17. DFW Finally Gets the Movie He Never Wanted
The End of the Tour, a film starring Jason Segel in a bandanna as David Foster Wallace and Jesse Eisenberg as Jesse Eisenberg, came out this year. Although a lot of people were prepared to unload all their vitriol, it turned out to be a very good movie. There were as many thinkpieces as you would expect a movie about DFW featuring the star of The Muppets to generate.

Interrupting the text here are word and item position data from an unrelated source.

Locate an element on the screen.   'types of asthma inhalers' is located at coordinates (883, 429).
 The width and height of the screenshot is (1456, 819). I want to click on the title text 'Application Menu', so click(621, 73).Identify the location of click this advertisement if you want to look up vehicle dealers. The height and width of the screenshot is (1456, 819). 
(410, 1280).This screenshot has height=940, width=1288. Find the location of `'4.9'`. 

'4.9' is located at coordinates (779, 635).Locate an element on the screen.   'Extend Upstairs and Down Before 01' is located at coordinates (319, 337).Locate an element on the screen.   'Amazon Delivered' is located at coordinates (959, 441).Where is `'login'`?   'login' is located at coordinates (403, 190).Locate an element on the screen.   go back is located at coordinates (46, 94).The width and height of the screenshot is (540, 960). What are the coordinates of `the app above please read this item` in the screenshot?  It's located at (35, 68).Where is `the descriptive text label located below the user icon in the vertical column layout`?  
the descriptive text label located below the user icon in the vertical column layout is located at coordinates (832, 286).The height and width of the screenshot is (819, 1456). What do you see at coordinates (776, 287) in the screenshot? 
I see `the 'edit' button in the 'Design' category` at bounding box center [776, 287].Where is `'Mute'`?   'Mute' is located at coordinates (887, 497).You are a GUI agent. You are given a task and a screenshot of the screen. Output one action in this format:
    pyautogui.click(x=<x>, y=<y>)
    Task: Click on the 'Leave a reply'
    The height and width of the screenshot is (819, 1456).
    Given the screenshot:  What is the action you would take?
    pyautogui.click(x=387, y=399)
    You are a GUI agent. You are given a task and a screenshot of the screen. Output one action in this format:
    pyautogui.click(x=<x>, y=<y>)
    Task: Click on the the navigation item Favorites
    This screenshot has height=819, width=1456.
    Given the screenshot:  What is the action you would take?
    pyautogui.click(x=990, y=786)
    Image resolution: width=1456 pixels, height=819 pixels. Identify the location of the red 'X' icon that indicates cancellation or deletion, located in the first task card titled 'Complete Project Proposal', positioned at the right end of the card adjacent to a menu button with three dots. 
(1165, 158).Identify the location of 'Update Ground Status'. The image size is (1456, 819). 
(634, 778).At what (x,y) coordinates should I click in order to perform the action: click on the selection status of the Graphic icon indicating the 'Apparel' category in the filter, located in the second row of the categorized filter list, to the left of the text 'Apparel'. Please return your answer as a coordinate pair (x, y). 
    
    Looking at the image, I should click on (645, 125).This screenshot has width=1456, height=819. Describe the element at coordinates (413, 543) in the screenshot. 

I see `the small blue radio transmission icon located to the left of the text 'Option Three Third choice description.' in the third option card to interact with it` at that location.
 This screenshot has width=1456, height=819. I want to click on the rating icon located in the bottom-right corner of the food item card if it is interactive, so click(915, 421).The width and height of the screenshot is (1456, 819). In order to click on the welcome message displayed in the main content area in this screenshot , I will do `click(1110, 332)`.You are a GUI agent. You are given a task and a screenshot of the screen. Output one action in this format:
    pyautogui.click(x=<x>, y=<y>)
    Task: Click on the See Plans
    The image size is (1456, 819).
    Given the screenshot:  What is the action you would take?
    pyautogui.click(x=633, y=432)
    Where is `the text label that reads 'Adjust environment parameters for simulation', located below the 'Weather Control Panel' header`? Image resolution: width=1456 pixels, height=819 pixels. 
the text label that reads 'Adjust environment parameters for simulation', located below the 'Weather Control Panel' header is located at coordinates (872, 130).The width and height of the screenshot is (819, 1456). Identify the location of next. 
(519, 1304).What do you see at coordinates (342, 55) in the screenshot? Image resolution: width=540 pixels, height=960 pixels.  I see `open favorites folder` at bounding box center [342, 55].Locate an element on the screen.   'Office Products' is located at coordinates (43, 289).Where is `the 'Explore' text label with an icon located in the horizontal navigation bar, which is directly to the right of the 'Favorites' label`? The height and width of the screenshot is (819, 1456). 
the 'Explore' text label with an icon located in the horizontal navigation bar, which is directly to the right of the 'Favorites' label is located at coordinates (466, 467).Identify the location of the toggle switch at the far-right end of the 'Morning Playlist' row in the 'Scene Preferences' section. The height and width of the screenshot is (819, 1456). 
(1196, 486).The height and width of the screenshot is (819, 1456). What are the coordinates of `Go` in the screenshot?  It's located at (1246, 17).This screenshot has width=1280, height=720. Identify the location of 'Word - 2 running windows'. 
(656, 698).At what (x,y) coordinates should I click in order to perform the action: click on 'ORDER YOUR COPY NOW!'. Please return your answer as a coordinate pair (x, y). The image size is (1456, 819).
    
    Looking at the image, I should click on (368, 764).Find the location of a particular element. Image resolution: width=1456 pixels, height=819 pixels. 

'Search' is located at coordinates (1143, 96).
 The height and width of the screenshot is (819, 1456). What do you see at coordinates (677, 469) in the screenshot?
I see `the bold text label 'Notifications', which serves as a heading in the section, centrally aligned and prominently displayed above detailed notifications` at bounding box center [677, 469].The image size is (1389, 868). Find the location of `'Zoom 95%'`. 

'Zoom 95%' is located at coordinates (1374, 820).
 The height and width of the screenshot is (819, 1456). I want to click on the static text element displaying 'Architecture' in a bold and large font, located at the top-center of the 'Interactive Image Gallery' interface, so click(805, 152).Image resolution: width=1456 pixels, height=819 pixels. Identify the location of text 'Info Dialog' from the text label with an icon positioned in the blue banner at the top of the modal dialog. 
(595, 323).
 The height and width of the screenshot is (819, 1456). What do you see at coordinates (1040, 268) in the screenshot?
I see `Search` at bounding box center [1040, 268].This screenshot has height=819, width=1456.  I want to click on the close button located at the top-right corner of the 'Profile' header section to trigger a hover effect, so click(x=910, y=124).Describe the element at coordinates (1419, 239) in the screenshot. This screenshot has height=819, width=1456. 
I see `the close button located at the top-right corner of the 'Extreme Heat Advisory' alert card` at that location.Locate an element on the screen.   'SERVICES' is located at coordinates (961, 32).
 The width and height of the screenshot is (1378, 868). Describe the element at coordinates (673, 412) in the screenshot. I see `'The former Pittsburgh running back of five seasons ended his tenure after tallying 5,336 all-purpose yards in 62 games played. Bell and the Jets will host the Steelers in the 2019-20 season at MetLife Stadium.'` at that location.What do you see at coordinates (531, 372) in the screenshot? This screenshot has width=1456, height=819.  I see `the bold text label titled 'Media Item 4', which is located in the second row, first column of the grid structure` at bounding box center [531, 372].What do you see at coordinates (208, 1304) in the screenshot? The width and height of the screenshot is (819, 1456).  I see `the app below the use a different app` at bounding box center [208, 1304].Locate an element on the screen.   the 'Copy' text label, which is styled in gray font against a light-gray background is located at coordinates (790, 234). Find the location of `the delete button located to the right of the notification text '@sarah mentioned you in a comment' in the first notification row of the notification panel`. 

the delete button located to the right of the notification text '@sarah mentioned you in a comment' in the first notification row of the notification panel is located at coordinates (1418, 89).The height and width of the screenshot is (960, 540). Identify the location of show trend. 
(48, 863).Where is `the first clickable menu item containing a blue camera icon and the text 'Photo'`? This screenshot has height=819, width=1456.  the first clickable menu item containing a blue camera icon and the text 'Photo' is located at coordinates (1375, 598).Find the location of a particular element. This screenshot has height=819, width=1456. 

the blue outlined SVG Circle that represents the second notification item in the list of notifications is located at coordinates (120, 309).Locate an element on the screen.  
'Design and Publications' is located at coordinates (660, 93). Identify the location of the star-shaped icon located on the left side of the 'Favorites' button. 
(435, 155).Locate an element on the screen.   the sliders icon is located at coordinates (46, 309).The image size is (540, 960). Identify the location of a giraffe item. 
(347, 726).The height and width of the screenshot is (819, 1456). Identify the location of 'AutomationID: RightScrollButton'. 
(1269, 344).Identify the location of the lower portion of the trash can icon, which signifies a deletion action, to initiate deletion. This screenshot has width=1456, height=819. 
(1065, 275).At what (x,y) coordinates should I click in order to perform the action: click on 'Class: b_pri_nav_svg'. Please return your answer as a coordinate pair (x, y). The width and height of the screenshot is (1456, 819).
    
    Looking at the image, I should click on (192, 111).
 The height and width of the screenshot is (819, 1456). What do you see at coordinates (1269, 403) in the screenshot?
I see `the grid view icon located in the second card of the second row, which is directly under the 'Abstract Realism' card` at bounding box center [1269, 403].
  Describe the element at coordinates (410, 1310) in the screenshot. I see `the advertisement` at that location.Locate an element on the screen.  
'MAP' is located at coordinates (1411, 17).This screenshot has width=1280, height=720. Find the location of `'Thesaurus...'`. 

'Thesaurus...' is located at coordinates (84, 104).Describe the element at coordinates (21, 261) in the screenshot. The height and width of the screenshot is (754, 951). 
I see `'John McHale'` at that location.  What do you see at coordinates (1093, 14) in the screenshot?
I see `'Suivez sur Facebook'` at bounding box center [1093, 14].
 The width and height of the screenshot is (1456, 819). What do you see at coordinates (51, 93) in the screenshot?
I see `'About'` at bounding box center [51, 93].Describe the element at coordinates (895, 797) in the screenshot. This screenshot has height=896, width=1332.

Many argued that Wallace would have loathed a dramatization of his life, that it contradicts his personal philosophy and work, that the film was made without the approval of his family and trust, and that his current iteration of fans are literary chauvinists (or, more succinctly: lit-bros).
16. The US Government Surprises No One
In news that is sadly unsurprising, the FBI kept detailed files on James Baldwin (1,884 pages), Gabriel García Márquez (270 pages), and “nearly half of the nationally prominent African-American authors working from 1919 (Hoover’s first year at the Bureau, and the first year of the Harlem Renaissance) to 1972 (the year of Hoover’s death and the peak of the nationalist Black Arts movement).”